» **What you need to do**:
Each line that includes "Select" must be copied from the records.

=== Materials provided ===

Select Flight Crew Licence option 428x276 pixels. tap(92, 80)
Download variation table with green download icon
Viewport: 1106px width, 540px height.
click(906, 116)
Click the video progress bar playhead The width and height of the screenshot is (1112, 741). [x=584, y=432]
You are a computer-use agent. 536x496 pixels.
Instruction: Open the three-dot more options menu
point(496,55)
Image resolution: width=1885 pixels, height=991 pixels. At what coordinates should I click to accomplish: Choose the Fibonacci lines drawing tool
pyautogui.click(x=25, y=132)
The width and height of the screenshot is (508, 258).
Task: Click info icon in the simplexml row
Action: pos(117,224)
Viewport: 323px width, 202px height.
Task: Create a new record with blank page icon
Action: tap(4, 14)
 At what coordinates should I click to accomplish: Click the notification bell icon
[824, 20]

===
=== Materials provided ===

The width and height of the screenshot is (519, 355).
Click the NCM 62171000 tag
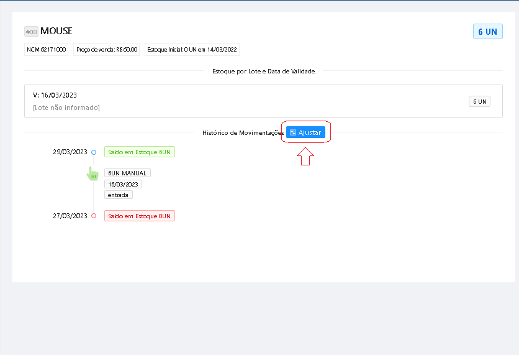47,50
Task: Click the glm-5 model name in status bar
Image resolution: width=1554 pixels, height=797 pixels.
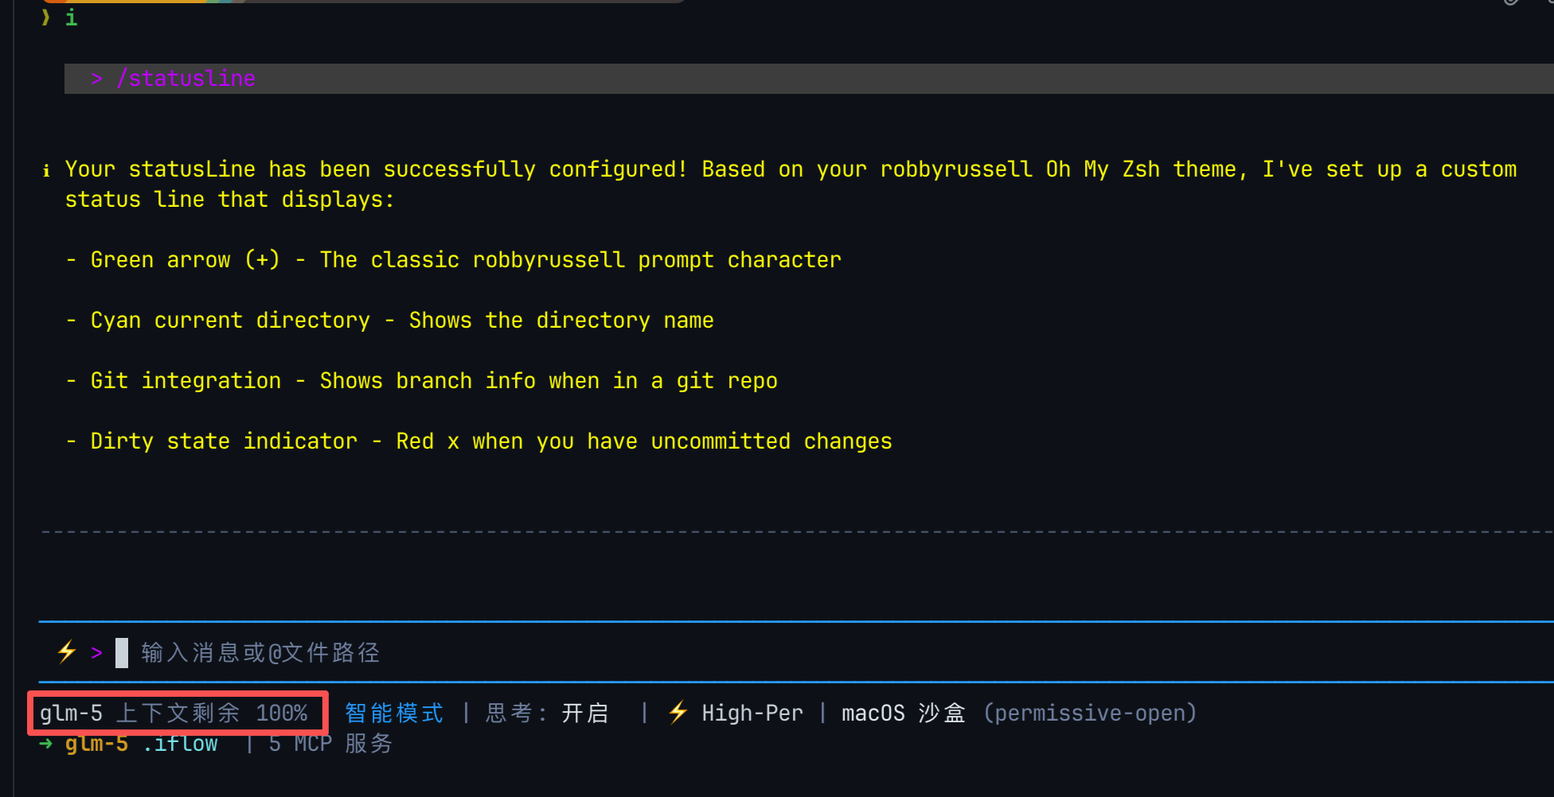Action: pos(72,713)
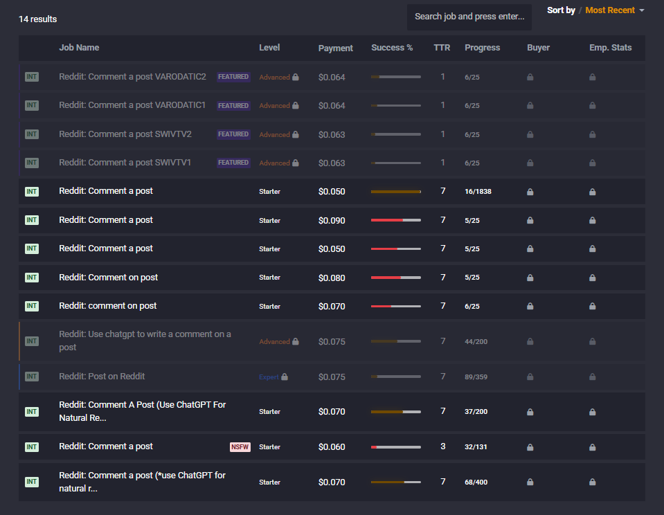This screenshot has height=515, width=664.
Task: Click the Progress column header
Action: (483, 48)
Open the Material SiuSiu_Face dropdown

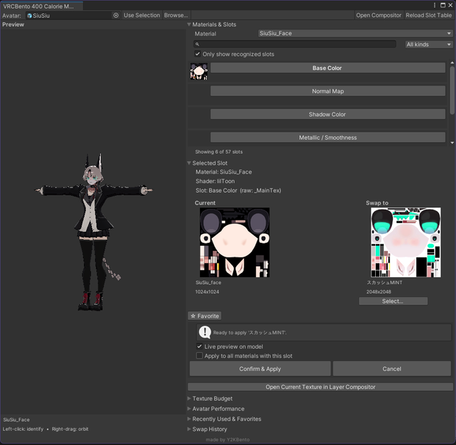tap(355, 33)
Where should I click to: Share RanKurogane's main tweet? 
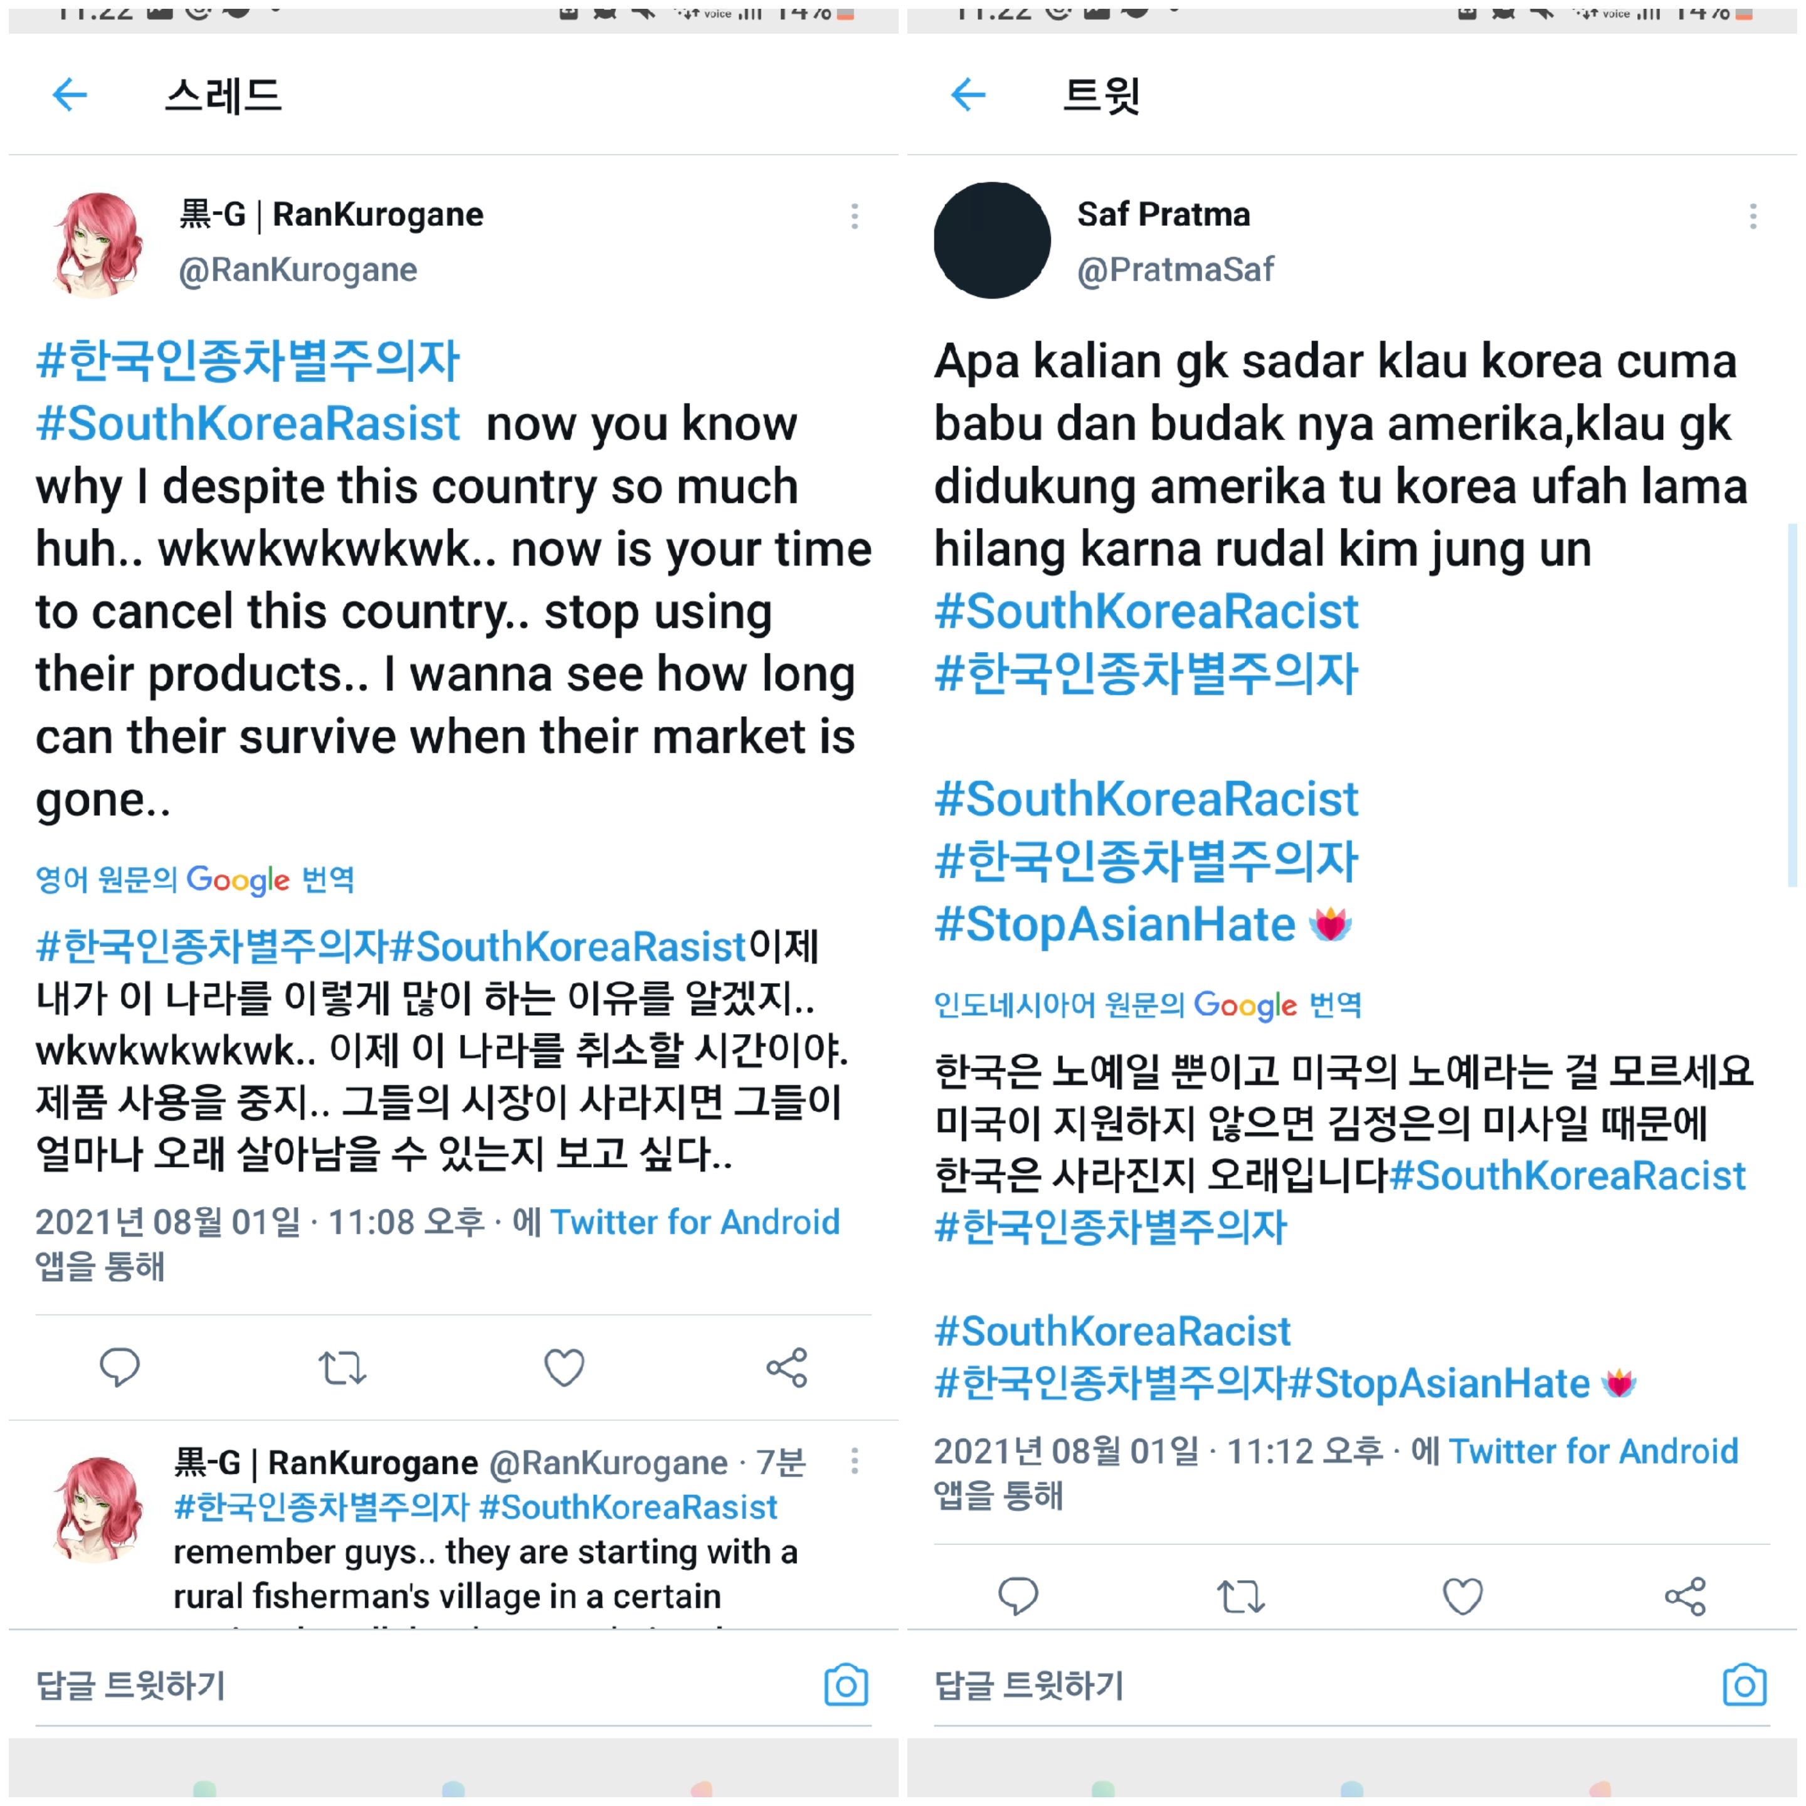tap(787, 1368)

===
=== Materials provided ===

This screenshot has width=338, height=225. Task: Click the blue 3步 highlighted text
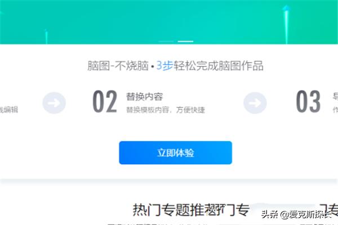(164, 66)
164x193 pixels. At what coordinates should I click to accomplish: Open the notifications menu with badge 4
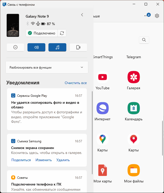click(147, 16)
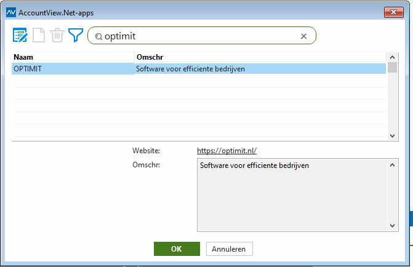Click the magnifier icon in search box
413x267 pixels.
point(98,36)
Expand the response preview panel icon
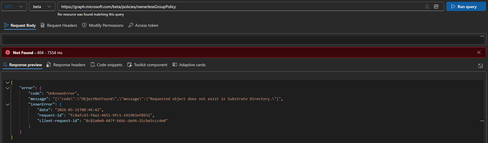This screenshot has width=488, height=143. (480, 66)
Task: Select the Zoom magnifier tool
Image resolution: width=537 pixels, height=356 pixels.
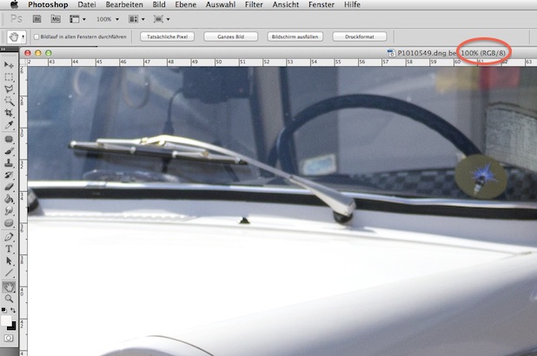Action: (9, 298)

===

» **Task output**:
Select Flight Crew Licence option 428x276 pixels. tap(92, 80)
Task: Select the Zoom magnifier tool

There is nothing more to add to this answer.